I am unable to fix this issue, any suggestions?
I tried using np.subtract and np.multiply, that didn’t solve it either.
W1
and dW1
should be numpy arrays. learning_rate
should be a float. Does this hint help?
I’m sorry but not really, aren’t they already np arrays? As I said I have tried np.multiply but didn’t work.
Please click my name and message your notebook as an attachment.
The point is your W1 value is not correct. You must have set it equal to the parameters dictionary instead of extracting the relevant entry from the dictionary.
The error message is pretty clear, right? Print the type of your W1:
print(type(W1))
Does it say numpy array or python dictionary?
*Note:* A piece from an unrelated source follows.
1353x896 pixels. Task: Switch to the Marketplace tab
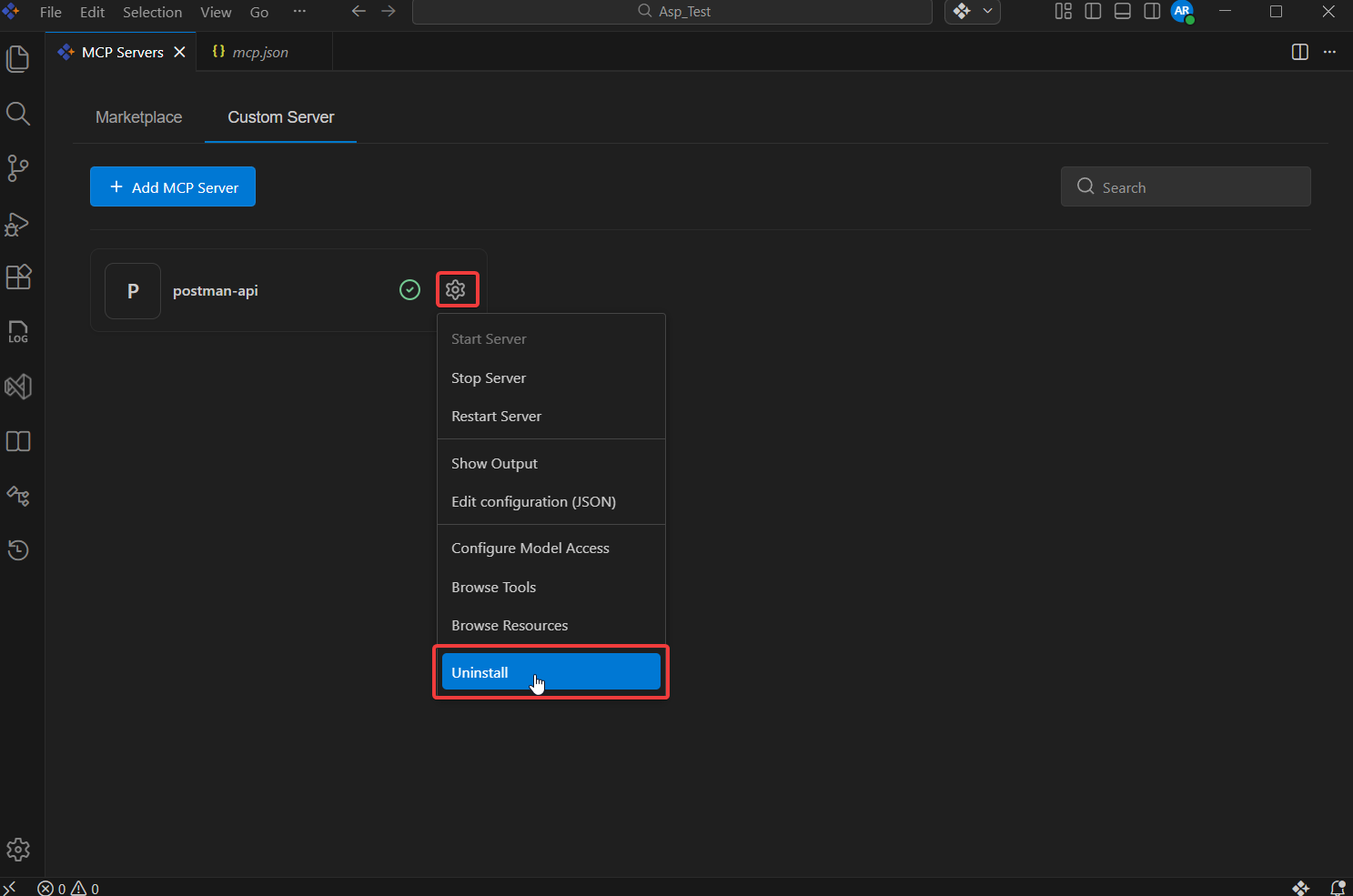tap(138, 117)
Ok, why?
Note that the type of your dW1 is also probably incorrect. If multiplying it by a float gives a float, that must mean it is not a numpy array either. You need to extract it from the grads dictionary, right? There’s a consistent pattern here.
If dW1
was a float, you can still subtract a float from W1
via vectorization.
Sure, but that is not what should be happening, right? dW1 should be a numpy array of the same shape as W1, right?
The error message is pretty clear: the problem is that the first operand to the subtract is a dictionary, which is wrong.
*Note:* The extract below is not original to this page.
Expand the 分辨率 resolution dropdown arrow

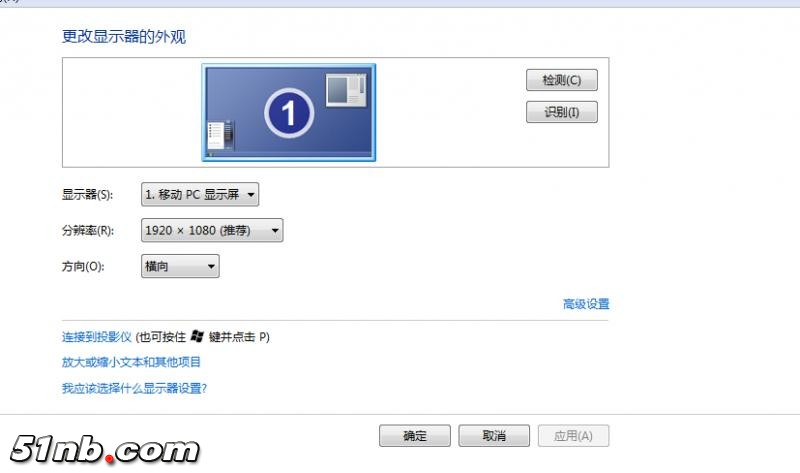(275, 231)
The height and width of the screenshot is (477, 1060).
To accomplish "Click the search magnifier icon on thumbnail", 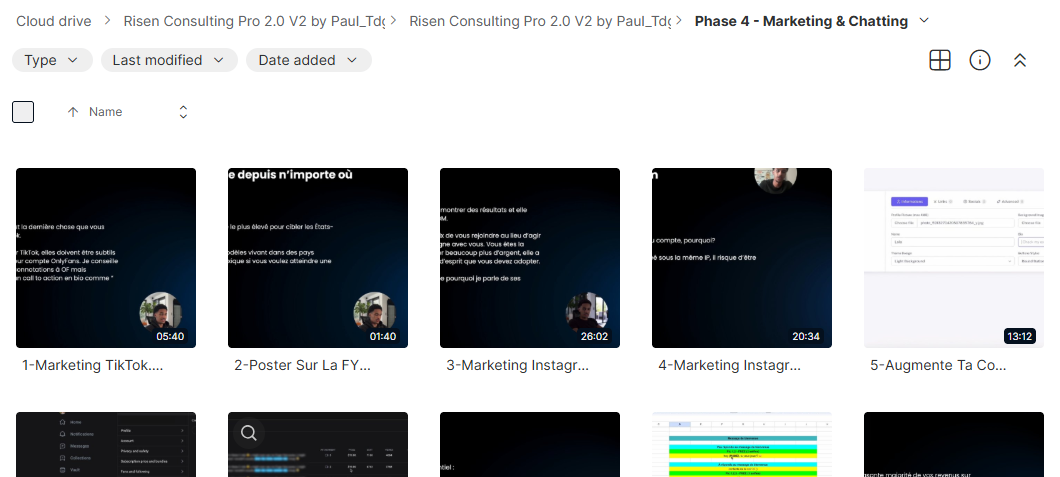I will click(249, 433).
But my point is that the second operand is also the wrong type.
You’re right. I was just pointing out that if dW1
was a float, you’ll fail the test due to value mismatch. The function would run to completion.
I was reading into If multiplying it by a float gives a float, that must mean it is not a numpy array either
.
Thank you for your assistance sir . I made a mistake (I forgot my mistake) while making a copy of W1
using W1 = copy.deepcopy(parameters["W1"])
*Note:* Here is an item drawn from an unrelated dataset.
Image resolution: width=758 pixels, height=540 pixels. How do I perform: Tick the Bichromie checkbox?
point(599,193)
. After I corrected my copy.deepcopy
function all suddenly started working fine. My only question would be the significance of making “deep” copies.
If you are copying the parameters individually as you are doing, the deepcopy is not necessary: a simple copy will work. But if you want to copy the whole dictionary in one shot (it’s less code), then you need the deepcopy. This is explained on this thread. Please read all the way through. The deepcopy is explained later in the thread.
The summary is that “deep” copy is necessary when the object you are copying itself contains object references. The “deep” copy goes through depthwise and makes new copies of everything. If you do “simple” copy, it just copies the top level object. In your example above, W1 is just a numpy array, so it’s a python object, but it doesn’t reference any other objects. That’s why a simple copy is all that is required in that case.